Former premier never gave up his dream of Quebec independen­ce

- PHILIP AUTHIER

When it comes to his political legacy, history will probably show Bernard Landry was a better co-pilot than a pilot. Yet, in the last years of his life, Landry would often express regrets at having resigned the leadership of the Parti Québécois in 2005 after obtaining a low confidence vote from the party rank and file. “I should have reflected at least one night before resigning,” Landry told an interviewe­r in 2015. “I loved that job. I am heartsick. It was hard.” It was the way he felt but it did not change what was an otherwise full and robust political career devoted to what he liked to call the “Quebec cause.” He titled his own biography just that: La cause du Québec. Landry died at home at 11:30 a.m. Tuesday of pulmonary fibrosis.

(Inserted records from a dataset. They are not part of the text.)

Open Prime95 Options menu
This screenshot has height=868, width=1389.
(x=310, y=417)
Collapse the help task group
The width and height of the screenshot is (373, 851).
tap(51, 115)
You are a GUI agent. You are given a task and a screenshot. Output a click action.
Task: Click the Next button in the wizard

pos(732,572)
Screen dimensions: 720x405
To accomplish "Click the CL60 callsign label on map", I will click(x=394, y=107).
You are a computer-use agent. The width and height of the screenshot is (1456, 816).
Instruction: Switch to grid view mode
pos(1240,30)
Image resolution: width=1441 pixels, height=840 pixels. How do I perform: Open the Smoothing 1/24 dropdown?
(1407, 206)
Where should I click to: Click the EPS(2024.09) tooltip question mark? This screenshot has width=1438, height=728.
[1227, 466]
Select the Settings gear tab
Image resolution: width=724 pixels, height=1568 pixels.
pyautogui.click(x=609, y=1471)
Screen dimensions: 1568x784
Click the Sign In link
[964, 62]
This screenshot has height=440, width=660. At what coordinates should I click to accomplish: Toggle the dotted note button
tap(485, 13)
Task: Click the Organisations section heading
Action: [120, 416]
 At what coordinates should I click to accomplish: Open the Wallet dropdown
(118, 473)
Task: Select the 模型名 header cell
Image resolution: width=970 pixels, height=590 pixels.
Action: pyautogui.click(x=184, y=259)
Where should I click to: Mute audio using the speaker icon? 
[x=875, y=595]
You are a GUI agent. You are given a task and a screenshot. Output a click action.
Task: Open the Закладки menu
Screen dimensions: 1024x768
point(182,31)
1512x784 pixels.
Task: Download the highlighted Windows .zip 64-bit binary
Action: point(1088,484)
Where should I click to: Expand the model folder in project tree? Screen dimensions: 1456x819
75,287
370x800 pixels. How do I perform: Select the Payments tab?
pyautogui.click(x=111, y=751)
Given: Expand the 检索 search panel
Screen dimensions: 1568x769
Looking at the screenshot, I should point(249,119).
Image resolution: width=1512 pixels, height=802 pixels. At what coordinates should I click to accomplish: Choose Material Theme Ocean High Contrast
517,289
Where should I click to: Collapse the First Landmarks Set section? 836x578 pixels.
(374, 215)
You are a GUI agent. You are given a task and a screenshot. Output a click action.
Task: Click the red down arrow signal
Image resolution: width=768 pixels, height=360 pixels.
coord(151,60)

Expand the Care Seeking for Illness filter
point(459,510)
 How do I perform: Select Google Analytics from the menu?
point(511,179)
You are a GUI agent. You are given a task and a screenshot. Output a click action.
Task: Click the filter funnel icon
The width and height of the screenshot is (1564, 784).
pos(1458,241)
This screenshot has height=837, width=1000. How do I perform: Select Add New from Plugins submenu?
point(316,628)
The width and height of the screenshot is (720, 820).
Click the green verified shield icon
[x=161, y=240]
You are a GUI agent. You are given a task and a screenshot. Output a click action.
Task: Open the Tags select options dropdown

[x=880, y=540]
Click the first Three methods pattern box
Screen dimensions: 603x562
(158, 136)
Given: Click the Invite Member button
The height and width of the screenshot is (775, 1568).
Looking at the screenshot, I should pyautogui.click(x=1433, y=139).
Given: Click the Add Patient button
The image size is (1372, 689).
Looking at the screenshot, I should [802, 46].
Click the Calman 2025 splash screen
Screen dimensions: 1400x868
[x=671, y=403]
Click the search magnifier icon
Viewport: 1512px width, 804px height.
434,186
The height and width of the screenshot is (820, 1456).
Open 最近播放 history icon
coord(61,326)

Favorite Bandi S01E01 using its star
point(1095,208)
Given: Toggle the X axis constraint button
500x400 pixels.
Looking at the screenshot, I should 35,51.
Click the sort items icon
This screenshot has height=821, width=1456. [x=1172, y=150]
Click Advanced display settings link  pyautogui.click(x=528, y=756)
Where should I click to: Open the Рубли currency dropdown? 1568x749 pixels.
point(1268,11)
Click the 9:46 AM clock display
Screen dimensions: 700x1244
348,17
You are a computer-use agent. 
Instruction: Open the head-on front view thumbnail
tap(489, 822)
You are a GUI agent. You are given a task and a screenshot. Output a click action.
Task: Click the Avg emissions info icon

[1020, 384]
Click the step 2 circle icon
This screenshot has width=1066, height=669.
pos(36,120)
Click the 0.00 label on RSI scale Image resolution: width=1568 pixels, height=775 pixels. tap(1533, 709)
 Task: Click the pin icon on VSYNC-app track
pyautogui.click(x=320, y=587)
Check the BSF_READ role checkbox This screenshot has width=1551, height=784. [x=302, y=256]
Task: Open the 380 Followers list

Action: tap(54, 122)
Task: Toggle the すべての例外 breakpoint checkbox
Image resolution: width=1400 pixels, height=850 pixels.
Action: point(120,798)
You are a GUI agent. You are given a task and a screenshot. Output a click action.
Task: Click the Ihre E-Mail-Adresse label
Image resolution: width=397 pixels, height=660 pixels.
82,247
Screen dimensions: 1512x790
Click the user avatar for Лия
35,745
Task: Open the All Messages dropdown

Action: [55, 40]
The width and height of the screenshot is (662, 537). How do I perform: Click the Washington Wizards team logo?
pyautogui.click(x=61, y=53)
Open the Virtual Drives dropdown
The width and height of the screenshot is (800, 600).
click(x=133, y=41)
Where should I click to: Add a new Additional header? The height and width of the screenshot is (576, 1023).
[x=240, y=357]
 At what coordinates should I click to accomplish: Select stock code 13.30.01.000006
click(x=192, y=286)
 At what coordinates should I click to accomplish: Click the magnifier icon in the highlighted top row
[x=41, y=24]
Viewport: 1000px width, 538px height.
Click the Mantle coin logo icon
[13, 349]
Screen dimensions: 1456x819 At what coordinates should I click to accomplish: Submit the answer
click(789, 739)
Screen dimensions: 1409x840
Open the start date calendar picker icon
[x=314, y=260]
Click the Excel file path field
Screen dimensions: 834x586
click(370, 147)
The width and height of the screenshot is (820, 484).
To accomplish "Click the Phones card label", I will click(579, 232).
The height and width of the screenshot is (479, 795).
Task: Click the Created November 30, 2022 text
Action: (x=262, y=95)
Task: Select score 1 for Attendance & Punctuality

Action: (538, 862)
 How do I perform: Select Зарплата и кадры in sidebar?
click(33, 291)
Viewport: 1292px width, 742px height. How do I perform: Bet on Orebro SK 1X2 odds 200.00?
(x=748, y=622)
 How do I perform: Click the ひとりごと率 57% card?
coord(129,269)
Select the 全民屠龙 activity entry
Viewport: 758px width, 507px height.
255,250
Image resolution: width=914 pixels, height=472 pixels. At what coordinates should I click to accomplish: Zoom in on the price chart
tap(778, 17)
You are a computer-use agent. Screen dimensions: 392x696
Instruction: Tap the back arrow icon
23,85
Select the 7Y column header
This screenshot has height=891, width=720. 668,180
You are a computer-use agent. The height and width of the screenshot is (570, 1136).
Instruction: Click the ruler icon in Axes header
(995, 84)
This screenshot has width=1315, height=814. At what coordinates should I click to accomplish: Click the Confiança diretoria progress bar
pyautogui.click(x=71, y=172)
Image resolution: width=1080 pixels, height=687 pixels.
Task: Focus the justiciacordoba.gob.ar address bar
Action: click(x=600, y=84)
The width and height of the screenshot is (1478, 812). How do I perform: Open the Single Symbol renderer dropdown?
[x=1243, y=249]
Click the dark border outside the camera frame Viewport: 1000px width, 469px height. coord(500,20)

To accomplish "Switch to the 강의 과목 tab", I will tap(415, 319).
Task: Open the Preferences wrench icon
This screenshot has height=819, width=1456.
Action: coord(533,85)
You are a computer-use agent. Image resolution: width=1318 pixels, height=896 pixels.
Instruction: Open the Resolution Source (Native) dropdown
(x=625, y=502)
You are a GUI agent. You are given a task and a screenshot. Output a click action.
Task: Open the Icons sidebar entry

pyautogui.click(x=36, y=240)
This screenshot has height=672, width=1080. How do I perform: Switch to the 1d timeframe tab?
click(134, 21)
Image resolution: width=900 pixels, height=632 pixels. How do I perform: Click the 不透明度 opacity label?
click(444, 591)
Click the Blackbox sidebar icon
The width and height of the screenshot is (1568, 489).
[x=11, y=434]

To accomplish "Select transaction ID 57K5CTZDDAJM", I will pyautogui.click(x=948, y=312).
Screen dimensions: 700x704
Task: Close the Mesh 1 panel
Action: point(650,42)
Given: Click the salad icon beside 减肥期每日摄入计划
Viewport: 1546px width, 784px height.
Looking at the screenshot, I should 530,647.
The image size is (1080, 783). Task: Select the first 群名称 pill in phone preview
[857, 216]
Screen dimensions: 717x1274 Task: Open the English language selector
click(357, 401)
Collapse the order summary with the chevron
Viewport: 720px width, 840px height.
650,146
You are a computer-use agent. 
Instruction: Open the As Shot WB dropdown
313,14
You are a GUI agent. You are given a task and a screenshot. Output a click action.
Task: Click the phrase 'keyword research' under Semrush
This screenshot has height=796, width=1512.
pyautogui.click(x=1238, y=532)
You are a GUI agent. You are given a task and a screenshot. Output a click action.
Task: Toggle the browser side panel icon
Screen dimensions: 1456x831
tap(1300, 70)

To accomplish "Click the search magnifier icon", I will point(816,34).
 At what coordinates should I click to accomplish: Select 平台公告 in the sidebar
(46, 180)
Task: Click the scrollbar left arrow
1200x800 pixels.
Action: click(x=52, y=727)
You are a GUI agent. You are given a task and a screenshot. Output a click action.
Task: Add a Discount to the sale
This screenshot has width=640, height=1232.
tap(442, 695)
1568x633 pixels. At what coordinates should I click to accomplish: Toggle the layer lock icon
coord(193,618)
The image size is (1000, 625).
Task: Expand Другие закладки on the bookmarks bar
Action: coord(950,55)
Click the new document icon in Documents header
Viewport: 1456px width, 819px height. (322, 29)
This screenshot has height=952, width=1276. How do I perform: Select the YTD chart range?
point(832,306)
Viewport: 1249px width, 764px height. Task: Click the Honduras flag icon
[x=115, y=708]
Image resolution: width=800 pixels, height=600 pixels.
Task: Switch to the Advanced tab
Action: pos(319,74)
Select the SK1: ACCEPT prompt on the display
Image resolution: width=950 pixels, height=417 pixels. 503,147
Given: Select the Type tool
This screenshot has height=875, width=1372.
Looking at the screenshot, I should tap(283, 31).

He was 81. Landry spent the last months of his life confined to his home in Verchères and using an oxygen tank. His wife, Chantal Renaud, was with him. He is also survived by three children from a previous marriage, Julie, Philippe and Pascale plus his grandchild­ren. Quebec’s 28th premier, he governed from March 2001 to April 2003 after taking over the job following the surprise resignatio­n of Lucien Bouchard in January 2001. Landry’s term as premier ended when he lost the election to Liberal Leader Jean Charest, an event that weakened his leadership permanentl­y in the eyes of many péquistes. But his attempt to “adjust” history at the end of his life — Landry would claim it was his entourage that pressured him to quit after obtaining a 76.2 per cent confidence vote at a party meeting — overshadow­ed the valour he showed the day things turned sour between him and the membership, as so often happens in the world of PQ politics. Arriving on stage before hundreds of PQ members, Landry said he was quitting, ending a 40-year political career, for the greater good of the party and sovereignt­y itself. “I am a man of the cause,” Landry said that night in Quebec City when he tossed it all away. “I am not individual­istic.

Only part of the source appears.